UN: Lebanon needs $100m aid

Jan Egeland, the United Nations emergency relief coordinator, has said Lebanon needs over $100million to help civilians who have been hurt or displaced by the Israeli offensive.

Egeland called it a 'senseless war'

The UN plans to launch an international appeal for contributions within days, he said on Saturday.


“It’s already a very major crisis” he said, adding that more than 500,000 people have either been forced to flee or are trapped.

 

“This number will grow dramatically as the population of south Lebanon has been asked to leave [by the Israeli army].”

 

He said: “The whole thing has to stop. It’s no natural disaster but a man-made crisis. This is a senseless war. It should never have started. It should never have been carried out like it is now.”

 

Egeland was speaking to reporters in Cyprus’ Larnaca airport before his trip to the Middle East.


Egeland will arrive in Beirut on Sunday before travelling to Israel on Tuesday.

Safe passage

 

Egeland called on Israel to guarantee safe passage for humanitarian goods into Lebanon by road, sea and air.

 

Lebanon’s only international airport, Beirut’s Rafiq Hariri Airport, has been closed since Israel bombed its runways on the opening day of its offensive on July 13.

Egeland said: “Israel has given initial positive assurances that they want to work with us to establish these corridors but we still do not have a formal go ahead.”
 

Israel lifted its sea blockade on Friday after Dan Gillerman, Israel‘s ambassador to the UN, said his country would open a humanitarian corridor for food, medicine and other supplies.

 

Israel criticised

Lebanese civilians have borne the brunt of Israeli airstrikes
Lebanese civilians have borne the brunt of Israeli airstrikes
Lebanese civilians have borne the brunt of Israeli airstrikes

 

Egeland also criticised Israel’s military actions which have already killed at least 372 people in Lebanon.

 

The Israeli military response has been “disproportionate, when to my thinking one third of the wounded and killed are women and children, then it clearly goes far beyond responding to armed groups,” he said.  

 

During the same period Hezbollah has killed 34 Israelis, including 15 civilians who died in rocket attacks on towns and cities in northern Israel.

Humanitarian aid

Meanwhile, international aid groups began using Cyprus as a stopping point for aid destined for Lebanon.

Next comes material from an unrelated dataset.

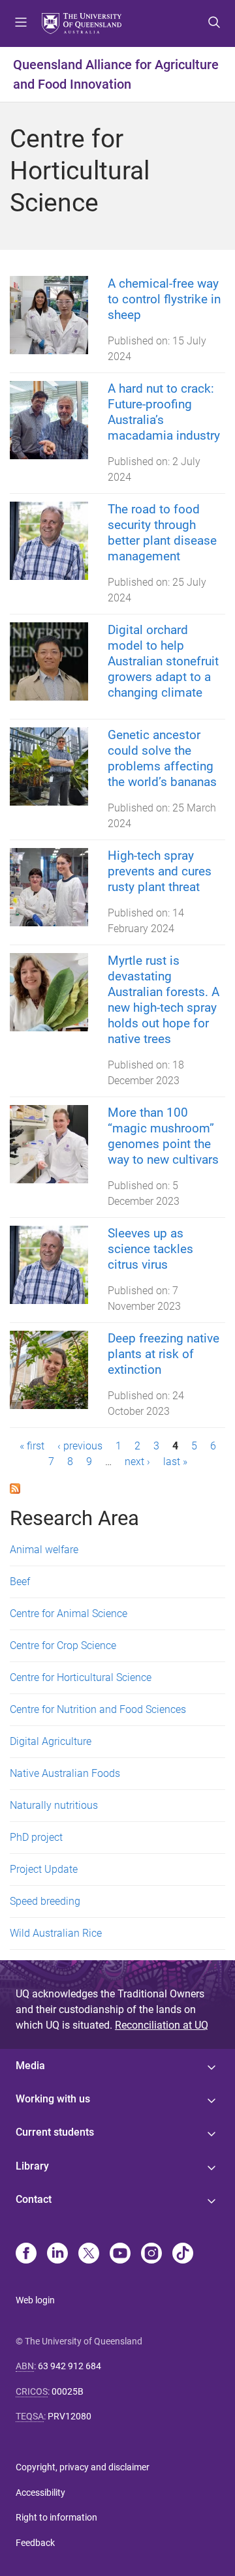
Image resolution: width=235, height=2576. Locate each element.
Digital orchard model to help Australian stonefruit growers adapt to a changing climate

A spokeswoman for the humanitarian group Medecins Sans Frontieres, said 80 tonnes of aid supplies that included family tents, blankets and hygiene kits were scheduled to be flown into Larnaca, late on Saturday for transfer to a Beirut-bound ship on Sunday or Monday.

The international Committee of the Red Cross (ICRC) announced it has opened a new logistics base in Larnaca, with warehousing space.

 

The base will handle all goods to be shipped by the ICRC to Beirut or other ports in Lebanon, and will begin receiving the materials on Sunday.

 

Gaza offensive

 

Egeland, who will visit Israel and the Gaza Strip on Tuesday and with Israeli officials, also expressed alarm over the humanitarian situation in the Palestinian territory amid the Israeli offensive there.

Palestinian society is in “in its gravest hour of need in many years. We need a more effective relief effort there and we need Israel to enable the relief effort more effectively,” he said.

 

Israel launched a massive air and ground assault in the Gaza Strip after Palestinian militants there kidnapped one of its soldiers in late June.